Sharing reproducible research through DataONE and Whole Tale

Seokki Lee

Seokki Lee is a fourth year PhD student in the database group at Illinois Institute of Technology. His research focus is on data provenance and missing answers, specifically, unifying provenance and missing answers with providing approximate summaries for queries with negation to support in one system. His background includes a master's degree in Computer Science and Engineering as well as Engineering Management in Hanyang University and California State University at Northridge, respectively. He holds a bachelor of Computer Engineering from Dankook University. Outside of work and research, he enjoys playing tennis and spending time with his family.

Project Description: 

Reproducible research is the essence of empirical science, and yet common practices fall short of producing results that are fully transparent and reproducible.
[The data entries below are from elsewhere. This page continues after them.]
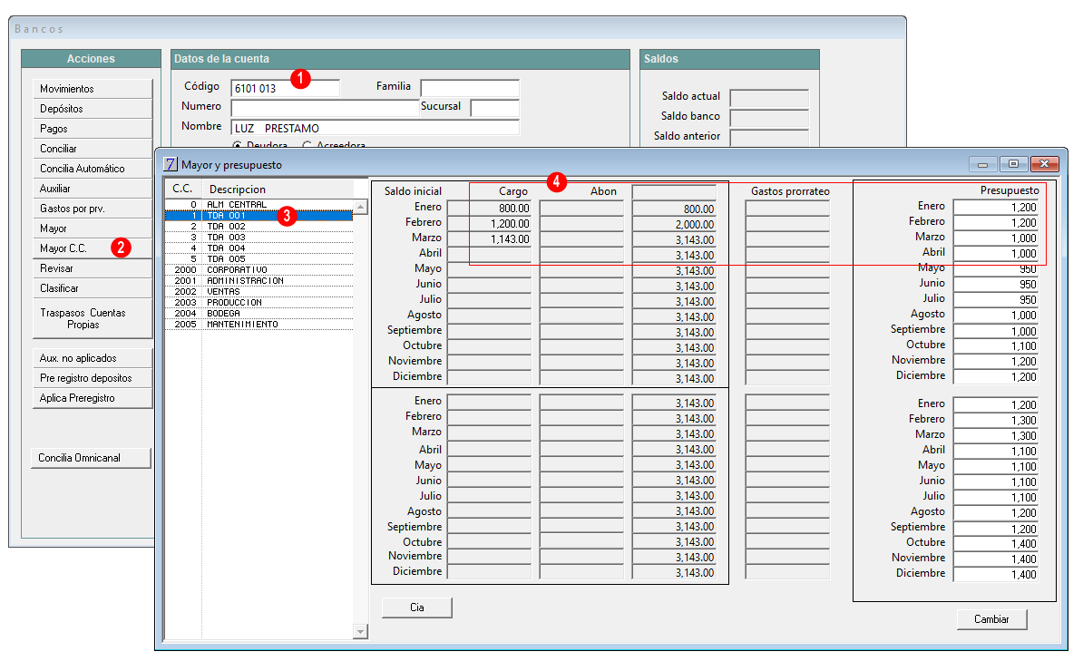This screenshot has width=1083, height=661.
Task: Select the CORPORATIVO row in list
Action: (x=259, y=270)
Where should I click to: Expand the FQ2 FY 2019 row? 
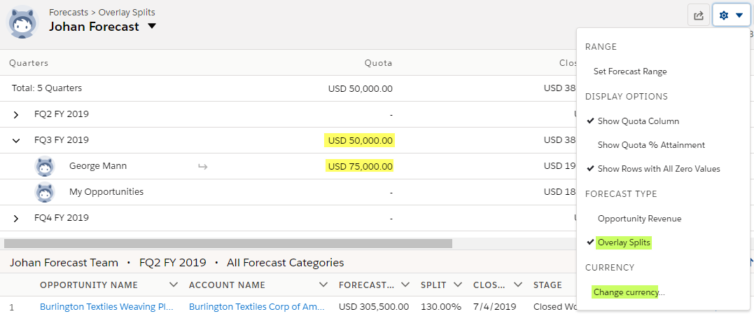coord(16,114)
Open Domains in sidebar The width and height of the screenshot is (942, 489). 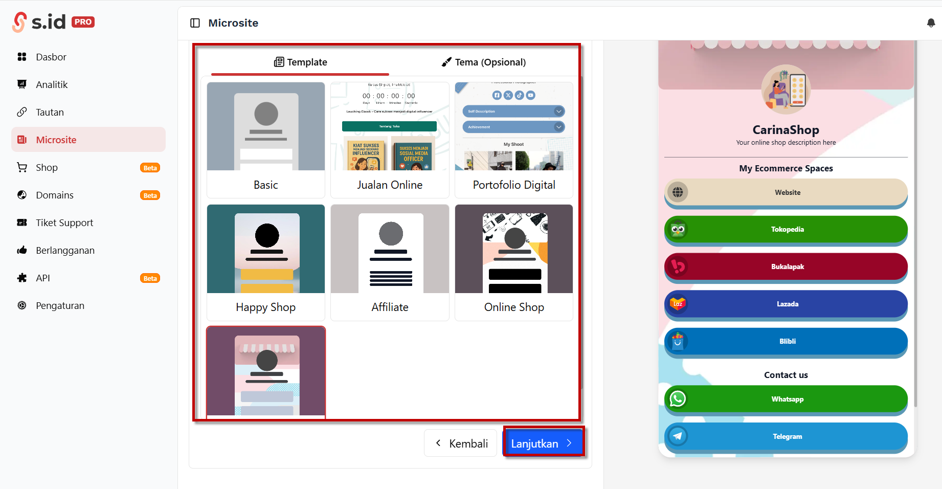pyautogui.click(x=55, y=195)
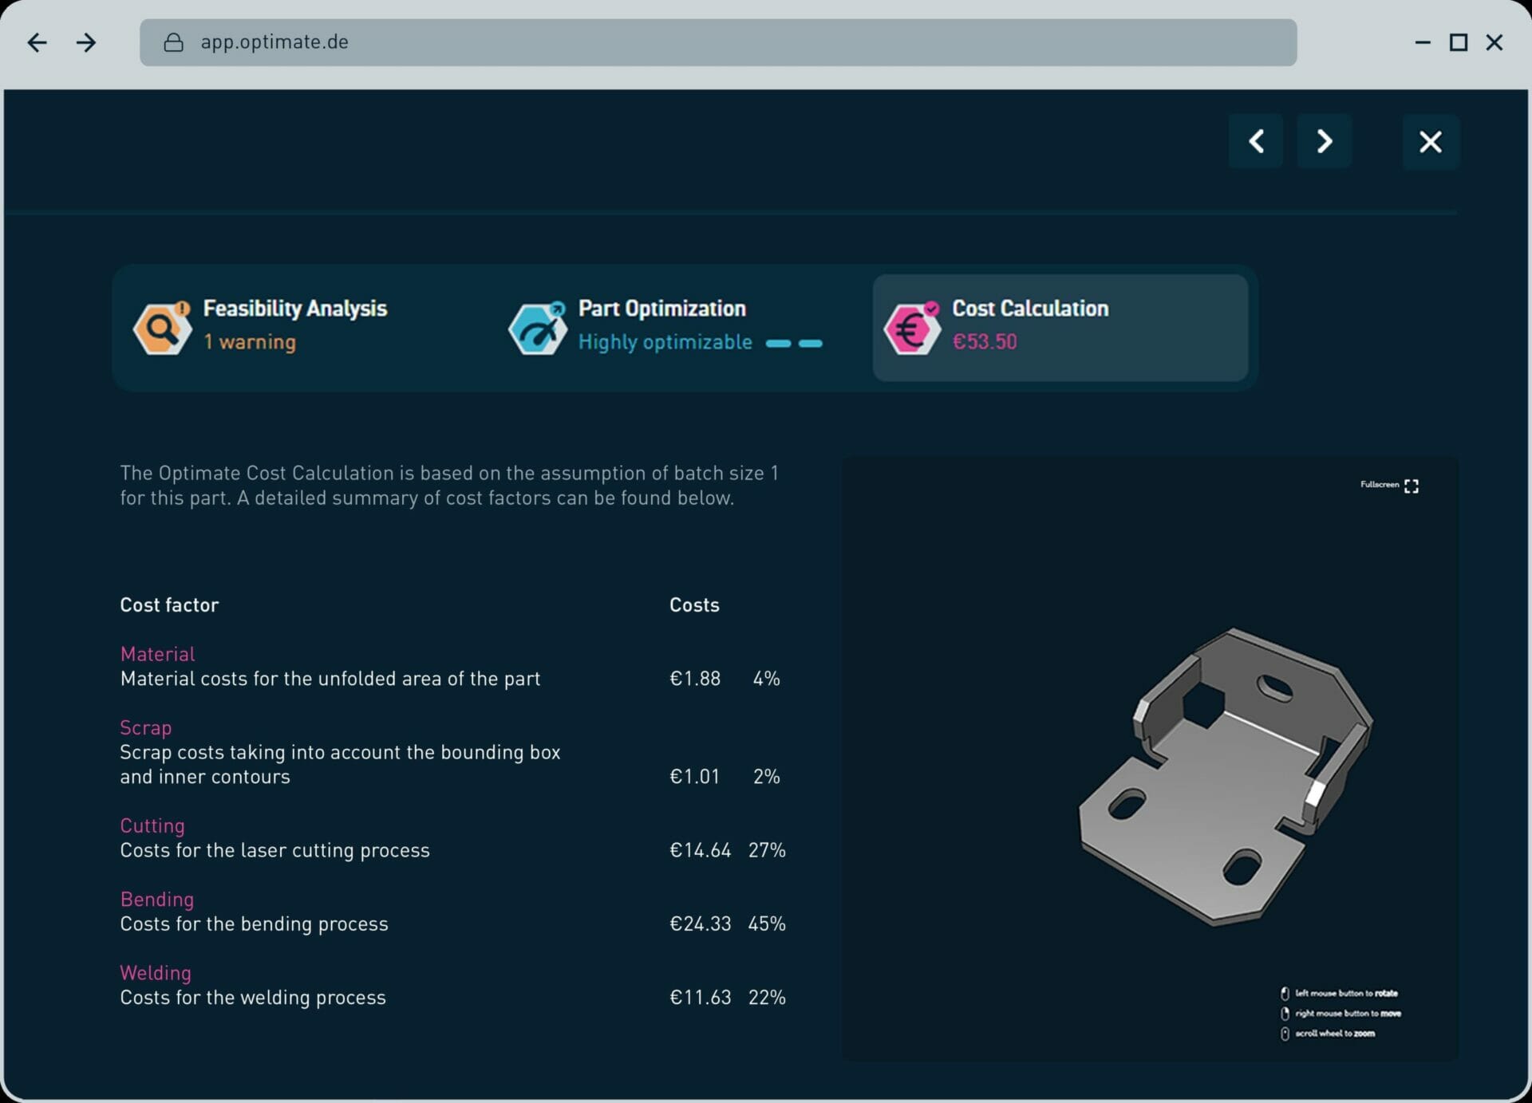The image size is (1532, 1103).
Task: Click the Part Optimization gauge hexagon icon
Action: (x=537, y=328)
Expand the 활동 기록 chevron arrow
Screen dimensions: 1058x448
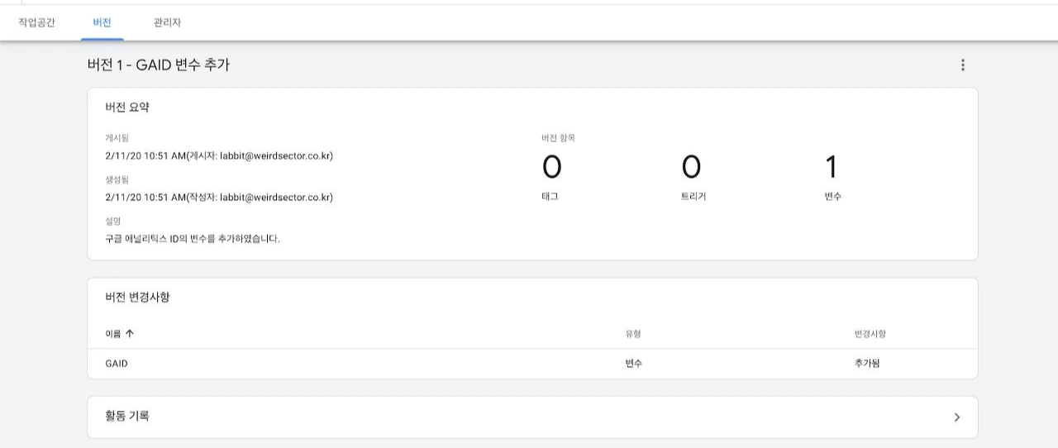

This summer internship will focus on building a collaboration between working groups conducting ecological synthesis at NCEAS and the intern who wants to enable the results of these computational syntheses to be stored in a fully reproducible and transparent manner using provenance tools and standards from DataONE. The intern will work with researchers to understand and conduct computational analysis in a reproducible manner, and then use the Whole Tale system to document and archive “tales” in DataONE. In Whole Tale, a tale represents a set of scientific results, such as modeling output, figures, tables, and derived data, along with the documentation needed to understand those outputs and their linkages to the computational processes that generated them. This provenance information includes a full manifest of the data inputs, the computational code and processes used, the outputs, and the execution environment from which the results were generated. The Whole Tale system can be used to generate this package of reproducible research results. We would expect the intern to identify one or two extant working groups at NCEAS that are conducting synthesis, and to help those groups produce fully-reproducible tales describing their results, and publish these with a DOI in DataONE.

Primary Mentor: 
Bertram Ludaescher